Under Federal Rule of Civil Procedure 56, “[t]he court shall grant summary
judgment if the movant shows that there is no genuine dispute as to any material fact and the movant is entitled to judgment as a matter of law.” Fed. R. Civ. P. 56(a). A dispute is “genuine” if the evidence permits a reasonable fact-finder to return a verdict in favor of the nonmovant, and a fact is “material” if it may affect the outcome of the suit. See Bethel v. Jenkins, 988 F.3d 931, 938 (6th Cir. 2021). In making this determination, the Court must view facts in the record, and reasonable inferences that can be drawn from those facts, in the light most favorable
to the nonmoving party—Strahan. See Matsushita Elec. Indus. Co. v. Zenith Radio Corp., 475 U.S. 574, 587 (1986). This “‘usually means adopting the plaintiff’s version of the facts.’” Tawney v. Portage Cnty., No. 21-3809 2022 U.S. App. LEXIS 16681, at *7 (6th Cir. June 15, 2022). “All negligence actions, including those based on premises liability, require a plaintiff to prove four essential elements: duty, breach, causation, and harm.” Kandil-
Elsayed v.

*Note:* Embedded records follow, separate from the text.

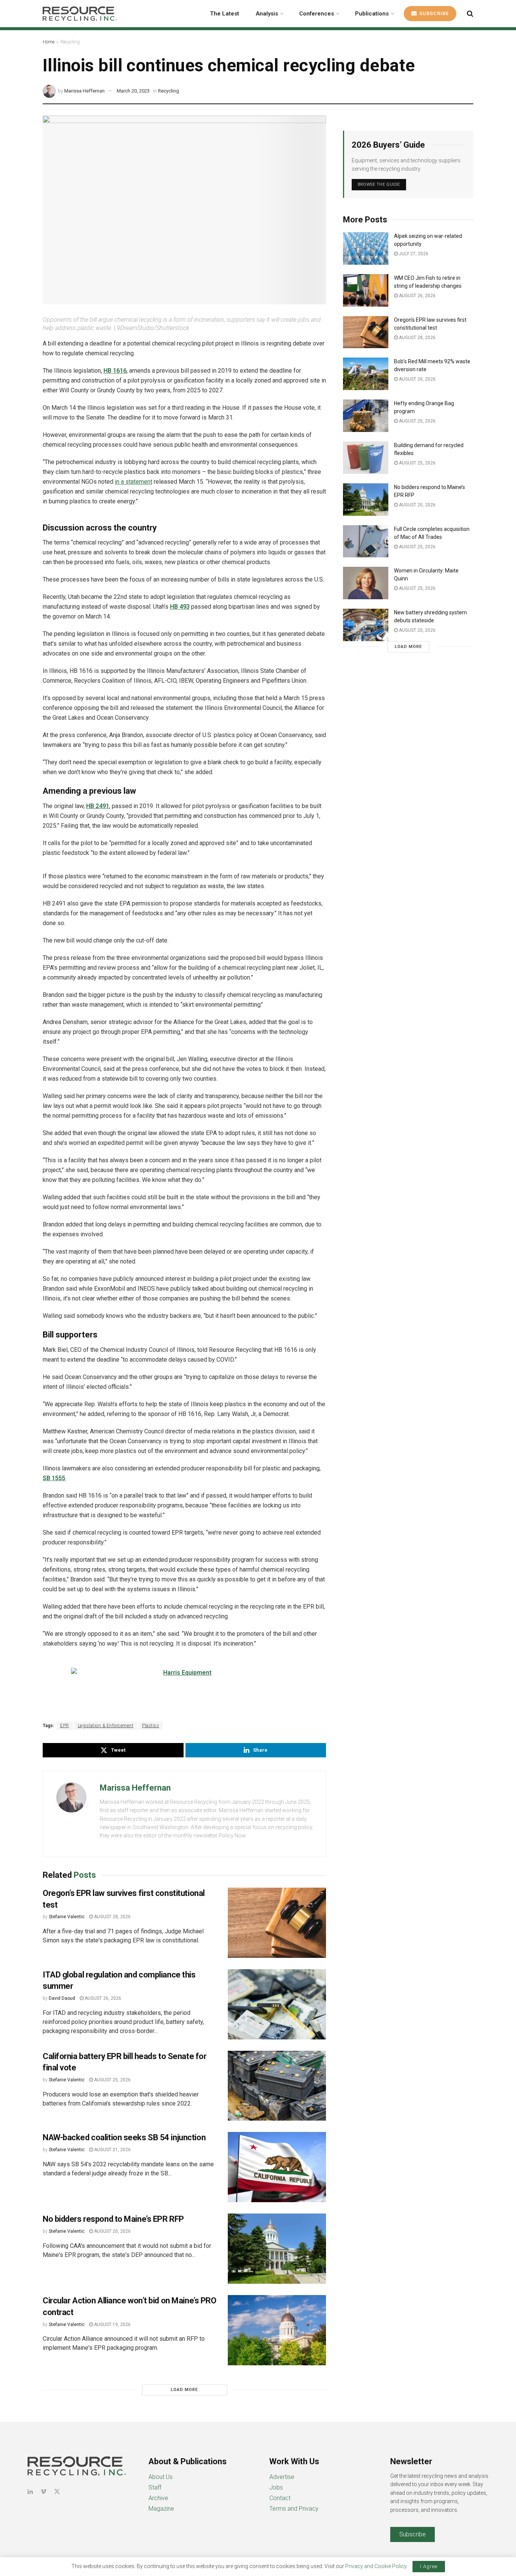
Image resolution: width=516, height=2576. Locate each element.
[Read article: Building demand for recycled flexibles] (365, 457)
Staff (154, 2487)
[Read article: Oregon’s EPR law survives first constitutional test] (277, 1923)
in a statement (133, 481)
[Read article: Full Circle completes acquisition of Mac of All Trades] (365, 541)
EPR (64, 1725)
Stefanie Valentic (67, 1916)
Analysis (267, 13)
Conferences (316, 13)
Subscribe (433, 13)
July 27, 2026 (413, 253)
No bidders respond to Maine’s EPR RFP (113, 2219)
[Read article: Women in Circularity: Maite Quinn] (365, 583)
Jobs (276, 2487)
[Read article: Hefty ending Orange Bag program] (365, 416)
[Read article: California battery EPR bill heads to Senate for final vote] (277, 2086)
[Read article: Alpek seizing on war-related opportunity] (365, 248)
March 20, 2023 (133, 91)
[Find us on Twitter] (57, 2491)
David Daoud (62, 1998)
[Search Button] (470, 13)
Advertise (281, 2476)
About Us (160, 2476)
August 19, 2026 (112, 2324)
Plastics (150, 1725)
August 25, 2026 (112, 2079)
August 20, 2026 (112, 2231)
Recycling (70, 42)
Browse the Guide (379, 184)
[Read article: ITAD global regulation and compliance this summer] (277, 2004)
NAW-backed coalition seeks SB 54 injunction (124, 2137)
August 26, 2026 (102, 1998)
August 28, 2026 (112, 1916)
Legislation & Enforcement (106, 1725)
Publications (372, 13)
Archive (158, 2498)
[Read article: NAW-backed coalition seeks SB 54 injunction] (277, 2167)
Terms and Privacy (293, 2508)
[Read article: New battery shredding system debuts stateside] (365, 625)
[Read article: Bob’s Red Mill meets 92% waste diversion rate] (365, 374)
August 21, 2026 (112, 2149)
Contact (279, 2498)
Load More (184, 2389)
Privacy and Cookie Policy (375, 2566)
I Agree (428, 2566)
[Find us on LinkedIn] (30, 2491)
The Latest (224, 13)
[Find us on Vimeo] (43, 2491)
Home (48, 42)
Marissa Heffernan (84, 91)
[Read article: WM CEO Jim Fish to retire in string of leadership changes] (365, 290)
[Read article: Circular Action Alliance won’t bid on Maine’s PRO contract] (277, 2330)
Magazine (161, 2508)
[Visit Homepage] (80, 13)
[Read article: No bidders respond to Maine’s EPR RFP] (277, 2249)
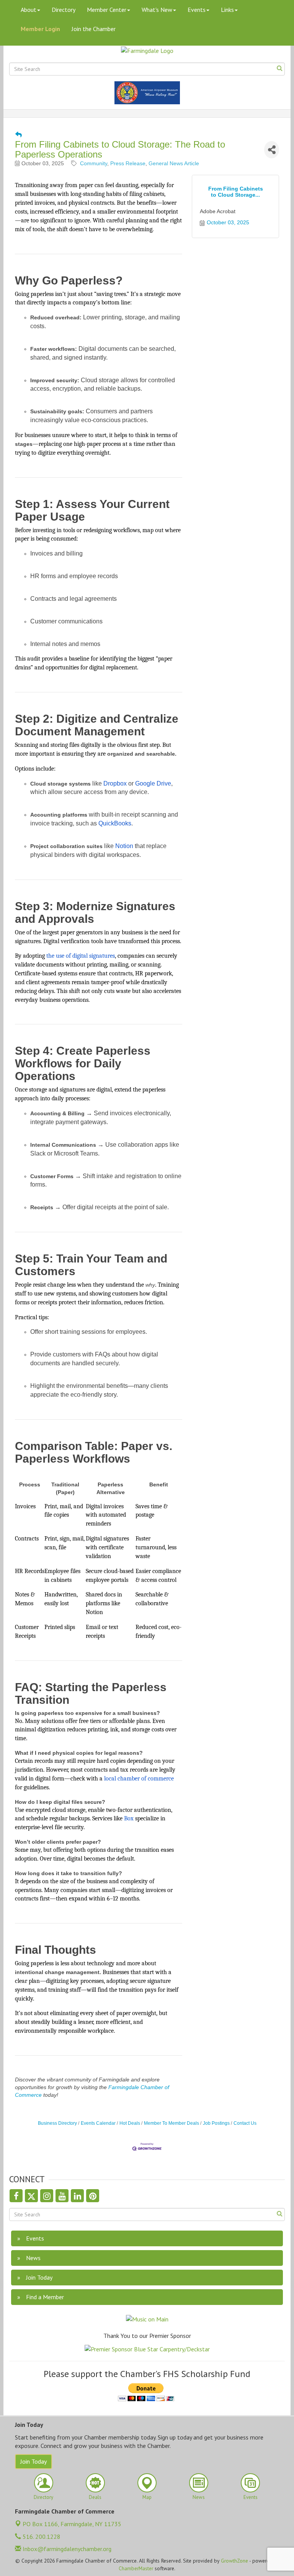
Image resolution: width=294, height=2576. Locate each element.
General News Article (174, 163)
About (28, 9)
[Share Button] (271, 149)
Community (93, 163)
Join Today (33, 2461)
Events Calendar (98, 2123)
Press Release (127, 163)
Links (227, 9)
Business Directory (57, 2123)
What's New (157, 9)
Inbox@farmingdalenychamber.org (66, 2549)
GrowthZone (234, 2560)
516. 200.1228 (40, 2536)
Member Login (40, 29)
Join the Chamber (94, 29)
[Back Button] (18, 135)
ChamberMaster (136, 2568)
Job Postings (216, 2123)
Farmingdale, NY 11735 (72, 2524)
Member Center (106, 9)
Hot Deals (129, 2123)
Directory (63, 9)
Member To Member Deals (171, 2123)
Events (197, 9)
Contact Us (245, 2123)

F & E Oil, Inc., 512 Mich. 95, 110 (Mich. 2023). Speedway’s motion focuses exclusively on one factor: causation. Although sometimes a jury question, a court “may decide causation as a matter of law if the plaintiff presents insufficient evidence to ‘support a reasonable inference’ of causation.” Karres v. Allied Dev. Co., LLC, Case No. 20-10108, 2022 U.S. Dist. LEXIS 87746, at *15 (E.D. Mich. May 16, 2022) (quoting Demo v. Red Roof Inns., Inc., 274 F. App’x 477, 479 (6th Cir. 2008)).
To survive summary judgment, “plaintiff’s theory of causation must rise above mere ‘speculation or conjecture.’” Ackerman v. Walmart Stores, Inc., No. 22-11180, 2024 U.S. Dist. LEXIS 3729, at *7–8 (E.D. Mich. Jan. 8, 2024) (quoting Stefan v. White, 257 N.W.2d 206 (Mich. Ct. App. 1977)). That means, at a minimum, Strahan’s causation theory “must have some basis in established fact.” Skinner v. Square D Co., 445 Mich. 153, 165 (Mich. 1994). He can make this showing through circumstantial evidence. Ranney v. Dolgencorp, LLC, No. 23-12550, 2025 U.S. Dist. LEXIS 164553,
*8 (E.D. Mich. Aug. 25, 2025). But the evidence must be sufficient for a jury to conclude “‘more likely than not’” that Speedway’s conduct was the cause of his injuries. Karres, 2022 U.S. Dist. LEXIS 87746, *20 (citing Skinner, 445 Mich. at 164– 65) (emphasis in original). Critically, Strahan does not have to negate all other possible causes of his injury. See Campbell v. Kovich, 273 Mich. App. 227, 232–22 (Mich. 2006). He need only rule out “other reasonable hypotheses with a fair amount of certainty.” Id.
Speedway contends that Strahan cannot establish causation because he does not rule out that his shoes—not the mat—were wet from the rain and therefore caused him to slip. True, it is well established that a slip-and-fall plaintiff who does not know what caused his fall cannot prove causation under Michigan law. See, e.g., Karres, 2022 U.S. Dist. LEXIS 87746, at*16–18 (collecting cases); Ackerman, 2024 U.S. Dist.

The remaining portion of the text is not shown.